Photo de Philippe MouillerPhilippe Mouiller :

Madame la présidente, madame la ministre, mes chers collègues, le fort recul de l’activité économique mondiale en raison de la crise sanitaire se traduit par la fermeture de nombreuses entreprises et par une forte augmentation du chômage.

Ainsi, selon la Dares, dans les entreprises de plus de cinquante salariés, plus de 650 plans de sauvegarde de l’emploi ont été lancés en France. Dans les entreprises plus petites, de moins de dix salariés, on compte plus de 4 000 licenciements collectifs cumulés depuis mars.

Les conséquences des plans sociaux annoncés ne sont pas encore visibles sur la courbe du chômage. Les entrées en formation et les dispositifs d’aides publiques permettent d’amortir l’impact de la crise sanitaire.

Malgré cela, le nombre de chômeurs demeure à un niveau élevé, si l’on considère la catégorie A, et il explose, lorsque l’on comptabilise les catégories B et C qui correspondent à ceux qui ont exercé une activité réduite.
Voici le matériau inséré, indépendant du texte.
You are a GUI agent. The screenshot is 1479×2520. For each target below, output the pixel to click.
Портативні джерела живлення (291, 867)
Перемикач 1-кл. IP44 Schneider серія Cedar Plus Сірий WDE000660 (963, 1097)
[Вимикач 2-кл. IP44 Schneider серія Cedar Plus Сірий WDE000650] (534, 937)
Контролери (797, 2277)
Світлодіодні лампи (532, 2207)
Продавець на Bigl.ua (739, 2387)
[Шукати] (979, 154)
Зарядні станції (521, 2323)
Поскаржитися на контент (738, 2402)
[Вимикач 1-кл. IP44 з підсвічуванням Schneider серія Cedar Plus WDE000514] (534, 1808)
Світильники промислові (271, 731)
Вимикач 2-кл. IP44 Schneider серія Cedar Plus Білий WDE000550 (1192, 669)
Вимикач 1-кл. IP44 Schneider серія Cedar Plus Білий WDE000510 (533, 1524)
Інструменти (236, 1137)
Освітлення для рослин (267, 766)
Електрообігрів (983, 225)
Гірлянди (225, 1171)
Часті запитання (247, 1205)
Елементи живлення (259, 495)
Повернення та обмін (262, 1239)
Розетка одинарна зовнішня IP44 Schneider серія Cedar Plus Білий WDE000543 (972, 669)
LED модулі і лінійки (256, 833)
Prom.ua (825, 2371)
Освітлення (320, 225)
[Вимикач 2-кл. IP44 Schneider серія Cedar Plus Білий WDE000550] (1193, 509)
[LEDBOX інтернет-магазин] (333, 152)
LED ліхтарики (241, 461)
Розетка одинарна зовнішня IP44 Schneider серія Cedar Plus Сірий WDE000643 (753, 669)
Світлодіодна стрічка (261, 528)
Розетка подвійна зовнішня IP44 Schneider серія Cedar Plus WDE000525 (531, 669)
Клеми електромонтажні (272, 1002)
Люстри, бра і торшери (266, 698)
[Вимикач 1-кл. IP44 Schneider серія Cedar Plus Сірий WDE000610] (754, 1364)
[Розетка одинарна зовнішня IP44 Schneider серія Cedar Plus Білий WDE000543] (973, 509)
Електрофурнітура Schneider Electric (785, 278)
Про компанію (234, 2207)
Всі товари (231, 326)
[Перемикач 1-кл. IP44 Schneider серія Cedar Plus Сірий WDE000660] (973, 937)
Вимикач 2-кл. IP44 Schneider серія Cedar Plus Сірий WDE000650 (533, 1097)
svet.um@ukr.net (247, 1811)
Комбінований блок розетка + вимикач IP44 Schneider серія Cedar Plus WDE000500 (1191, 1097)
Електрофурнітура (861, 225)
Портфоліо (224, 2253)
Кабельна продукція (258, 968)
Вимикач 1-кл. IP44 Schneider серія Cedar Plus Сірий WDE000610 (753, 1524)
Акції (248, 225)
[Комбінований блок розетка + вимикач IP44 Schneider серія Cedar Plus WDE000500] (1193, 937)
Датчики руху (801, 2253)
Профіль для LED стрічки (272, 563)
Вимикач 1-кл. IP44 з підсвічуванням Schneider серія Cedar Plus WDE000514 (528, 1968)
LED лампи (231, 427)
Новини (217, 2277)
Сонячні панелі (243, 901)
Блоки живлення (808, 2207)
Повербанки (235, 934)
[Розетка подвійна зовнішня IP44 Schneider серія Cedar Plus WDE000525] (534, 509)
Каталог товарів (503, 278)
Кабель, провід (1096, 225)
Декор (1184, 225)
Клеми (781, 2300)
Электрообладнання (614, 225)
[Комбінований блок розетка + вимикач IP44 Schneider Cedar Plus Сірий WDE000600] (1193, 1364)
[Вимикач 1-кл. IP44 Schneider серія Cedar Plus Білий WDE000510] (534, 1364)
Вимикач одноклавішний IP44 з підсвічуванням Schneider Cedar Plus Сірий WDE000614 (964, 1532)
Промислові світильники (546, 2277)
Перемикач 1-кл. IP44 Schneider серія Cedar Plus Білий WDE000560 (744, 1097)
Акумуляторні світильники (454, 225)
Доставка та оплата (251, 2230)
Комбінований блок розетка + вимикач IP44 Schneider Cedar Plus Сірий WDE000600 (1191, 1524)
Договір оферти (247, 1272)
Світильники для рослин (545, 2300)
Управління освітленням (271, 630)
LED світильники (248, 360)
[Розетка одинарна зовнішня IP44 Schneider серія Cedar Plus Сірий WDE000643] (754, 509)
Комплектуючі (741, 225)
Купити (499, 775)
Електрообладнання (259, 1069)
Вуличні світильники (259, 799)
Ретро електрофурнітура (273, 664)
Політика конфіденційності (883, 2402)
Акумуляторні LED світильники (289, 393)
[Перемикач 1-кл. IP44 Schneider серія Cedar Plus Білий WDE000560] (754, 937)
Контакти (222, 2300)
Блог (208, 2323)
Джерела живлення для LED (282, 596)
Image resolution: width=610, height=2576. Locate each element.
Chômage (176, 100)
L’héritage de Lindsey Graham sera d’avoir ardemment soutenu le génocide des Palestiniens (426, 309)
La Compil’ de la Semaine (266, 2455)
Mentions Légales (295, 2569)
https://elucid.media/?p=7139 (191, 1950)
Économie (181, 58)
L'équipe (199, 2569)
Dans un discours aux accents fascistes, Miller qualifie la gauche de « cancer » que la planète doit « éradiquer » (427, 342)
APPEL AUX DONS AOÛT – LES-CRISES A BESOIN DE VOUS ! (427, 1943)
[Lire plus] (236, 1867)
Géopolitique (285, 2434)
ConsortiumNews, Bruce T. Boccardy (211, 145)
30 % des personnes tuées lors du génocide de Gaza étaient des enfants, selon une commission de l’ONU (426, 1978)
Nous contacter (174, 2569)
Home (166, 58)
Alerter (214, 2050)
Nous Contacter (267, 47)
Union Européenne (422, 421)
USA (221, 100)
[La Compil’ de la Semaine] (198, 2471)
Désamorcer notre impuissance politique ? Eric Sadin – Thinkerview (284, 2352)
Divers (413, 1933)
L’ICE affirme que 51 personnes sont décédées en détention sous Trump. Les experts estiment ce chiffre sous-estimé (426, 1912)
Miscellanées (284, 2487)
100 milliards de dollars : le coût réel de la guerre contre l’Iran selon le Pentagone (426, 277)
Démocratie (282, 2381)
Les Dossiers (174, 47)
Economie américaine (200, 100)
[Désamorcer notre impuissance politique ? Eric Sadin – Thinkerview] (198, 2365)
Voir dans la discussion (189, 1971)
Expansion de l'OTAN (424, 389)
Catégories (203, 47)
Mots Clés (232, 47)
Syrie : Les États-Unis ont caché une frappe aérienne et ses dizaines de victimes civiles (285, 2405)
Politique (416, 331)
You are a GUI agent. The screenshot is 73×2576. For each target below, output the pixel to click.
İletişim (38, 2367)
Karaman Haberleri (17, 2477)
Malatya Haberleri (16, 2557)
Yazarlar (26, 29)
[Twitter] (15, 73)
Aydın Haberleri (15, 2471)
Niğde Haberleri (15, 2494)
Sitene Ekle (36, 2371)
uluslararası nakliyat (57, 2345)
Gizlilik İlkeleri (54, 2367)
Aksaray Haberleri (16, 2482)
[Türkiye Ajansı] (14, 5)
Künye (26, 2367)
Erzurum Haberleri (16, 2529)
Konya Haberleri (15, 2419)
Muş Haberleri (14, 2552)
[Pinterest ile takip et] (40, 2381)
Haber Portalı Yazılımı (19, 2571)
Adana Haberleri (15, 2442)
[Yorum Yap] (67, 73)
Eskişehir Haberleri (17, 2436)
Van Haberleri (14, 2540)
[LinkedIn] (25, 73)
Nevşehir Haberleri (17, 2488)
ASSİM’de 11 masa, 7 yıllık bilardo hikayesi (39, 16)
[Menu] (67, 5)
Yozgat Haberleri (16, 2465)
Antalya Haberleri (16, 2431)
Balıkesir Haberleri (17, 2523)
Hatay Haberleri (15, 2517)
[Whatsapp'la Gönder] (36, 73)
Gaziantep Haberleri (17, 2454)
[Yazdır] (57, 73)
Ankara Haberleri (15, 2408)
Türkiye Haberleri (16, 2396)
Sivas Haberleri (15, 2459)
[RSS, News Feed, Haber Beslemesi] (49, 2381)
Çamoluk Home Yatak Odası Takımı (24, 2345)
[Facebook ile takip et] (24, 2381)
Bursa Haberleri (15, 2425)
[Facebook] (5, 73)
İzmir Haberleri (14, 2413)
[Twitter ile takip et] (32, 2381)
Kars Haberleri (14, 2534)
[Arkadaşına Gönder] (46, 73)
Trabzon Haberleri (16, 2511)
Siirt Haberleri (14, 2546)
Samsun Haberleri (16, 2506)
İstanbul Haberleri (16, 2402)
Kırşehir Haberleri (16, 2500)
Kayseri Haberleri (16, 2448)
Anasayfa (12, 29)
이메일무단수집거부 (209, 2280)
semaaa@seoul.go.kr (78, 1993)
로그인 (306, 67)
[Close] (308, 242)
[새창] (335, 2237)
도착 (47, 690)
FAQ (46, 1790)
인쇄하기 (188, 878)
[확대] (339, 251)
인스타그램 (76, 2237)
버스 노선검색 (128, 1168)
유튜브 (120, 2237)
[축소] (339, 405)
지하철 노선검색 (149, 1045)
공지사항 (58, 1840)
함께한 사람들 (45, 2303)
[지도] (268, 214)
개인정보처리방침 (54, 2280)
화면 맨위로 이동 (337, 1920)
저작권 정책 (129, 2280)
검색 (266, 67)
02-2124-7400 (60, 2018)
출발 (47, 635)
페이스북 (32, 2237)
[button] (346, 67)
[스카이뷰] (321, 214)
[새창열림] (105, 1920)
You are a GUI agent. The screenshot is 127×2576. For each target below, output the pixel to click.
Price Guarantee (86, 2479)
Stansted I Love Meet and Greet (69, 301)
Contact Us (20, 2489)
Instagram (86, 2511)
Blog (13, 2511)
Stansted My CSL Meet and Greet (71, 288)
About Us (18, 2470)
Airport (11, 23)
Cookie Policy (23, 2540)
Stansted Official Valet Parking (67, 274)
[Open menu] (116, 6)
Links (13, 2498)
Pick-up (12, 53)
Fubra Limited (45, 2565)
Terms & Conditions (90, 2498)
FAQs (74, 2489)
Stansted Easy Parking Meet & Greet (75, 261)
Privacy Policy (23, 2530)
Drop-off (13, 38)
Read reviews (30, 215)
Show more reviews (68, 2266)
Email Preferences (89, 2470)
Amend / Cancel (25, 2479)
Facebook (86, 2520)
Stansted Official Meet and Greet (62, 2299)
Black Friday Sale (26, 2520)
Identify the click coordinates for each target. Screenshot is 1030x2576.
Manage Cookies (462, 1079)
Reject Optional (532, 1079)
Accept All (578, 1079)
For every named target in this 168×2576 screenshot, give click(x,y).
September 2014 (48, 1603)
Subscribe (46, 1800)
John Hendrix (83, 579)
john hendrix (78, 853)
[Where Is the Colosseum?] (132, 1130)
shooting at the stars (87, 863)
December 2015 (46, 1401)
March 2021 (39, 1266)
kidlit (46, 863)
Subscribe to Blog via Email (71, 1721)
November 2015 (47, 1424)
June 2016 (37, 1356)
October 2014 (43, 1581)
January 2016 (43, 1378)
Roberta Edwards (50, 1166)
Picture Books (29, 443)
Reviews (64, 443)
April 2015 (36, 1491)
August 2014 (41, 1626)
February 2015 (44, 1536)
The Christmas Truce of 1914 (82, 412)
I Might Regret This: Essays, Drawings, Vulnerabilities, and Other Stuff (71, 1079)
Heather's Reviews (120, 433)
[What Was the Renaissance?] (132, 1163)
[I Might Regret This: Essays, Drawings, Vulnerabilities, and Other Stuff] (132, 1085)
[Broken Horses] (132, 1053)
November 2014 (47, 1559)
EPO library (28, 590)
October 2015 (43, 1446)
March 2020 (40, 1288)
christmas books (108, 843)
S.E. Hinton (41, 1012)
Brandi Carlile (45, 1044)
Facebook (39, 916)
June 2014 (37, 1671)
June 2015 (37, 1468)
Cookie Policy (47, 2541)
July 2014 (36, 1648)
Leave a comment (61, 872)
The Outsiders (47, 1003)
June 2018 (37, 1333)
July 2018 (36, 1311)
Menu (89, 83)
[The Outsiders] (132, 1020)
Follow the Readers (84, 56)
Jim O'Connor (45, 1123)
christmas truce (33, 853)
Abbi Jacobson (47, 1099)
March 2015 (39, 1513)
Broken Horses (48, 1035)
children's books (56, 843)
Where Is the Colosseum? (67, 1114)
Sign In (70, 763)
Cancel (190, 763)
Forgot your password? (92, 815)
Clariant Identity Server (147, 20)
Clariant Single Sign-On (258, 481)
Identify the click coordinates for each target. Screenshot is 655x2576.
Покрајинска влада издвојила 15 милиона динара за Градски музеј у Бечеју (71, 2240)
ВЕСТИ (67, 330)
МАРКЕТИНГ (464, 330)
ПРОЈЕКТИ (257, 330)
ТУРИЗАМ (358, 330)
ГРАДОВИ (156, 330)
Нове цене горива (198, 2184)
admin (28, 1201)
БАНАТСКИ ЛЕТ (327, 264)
Les différents instituts de prévision retiennent, avec les précautions nécessaires dans un contexte inédit, l’hypothèse d’un taux de chômage compris entre 9, 8 % et 11 % dans les prochains mois.

Certes, la crise est conjoncturelle, mais elle est aggravée par l’absence de réformes structurelles. Les décisions prises actuellement sont des solutions d’urgence et de court terme.

Dans ce contexte, l’augmentation de 400 millions d’euros des crédits de la mission « Travail et emploi », soit une hausse de 3 %, peut sembler insuffisante. La politique de l’emploi est surtout soutenue par la mission « Plan de relance », avec près de 10 milliards d’euros qui viendront en grande partie abonder des dispositifs déjà prévus par la mission.

L’éclatement du financement de la politique de l’emploi sur ces deux missions pose un réel problème de lisibilité budgétaire. Des questions surgissent également sur la pérennité des ressources pour les budgets à venir.

En ce qui concerne l’apprentissage, nous ne pouvons que nous réjouir de l’augmentation du nombre de contrats d’apprentissage, qui jusqu’à la crise sanitaire a connu une forte dynamique, puisque la progression a été de 16 % par rapport à l’année précédente.

Dans le cadre du plan de relance, une aide exceptionnelle est prévue au titre des embauches d’apprentis effectuées entre juillet 2020 et la fin du mois de février 2021, ce dont je me félicite.

Toutefois, nous nourrissons des inquiétudes quant au financement de l’apprentissage, dont le système a été réformé par la loi du 5 septembre 2018 sur la liberté de choisir son avenir professionnel. Depuis lors, ce financement est assuré par les opérateurs de compétences (OPCO), dont les fonds sont fournis par France compétences.

À la suite d’une mission conjointe de l’inspection générale des affaires sociales (IGAS) et de l’inspection générale des finances (IGF), il est apparu que le système mis en place en 2018 était structurellement déséquilibré.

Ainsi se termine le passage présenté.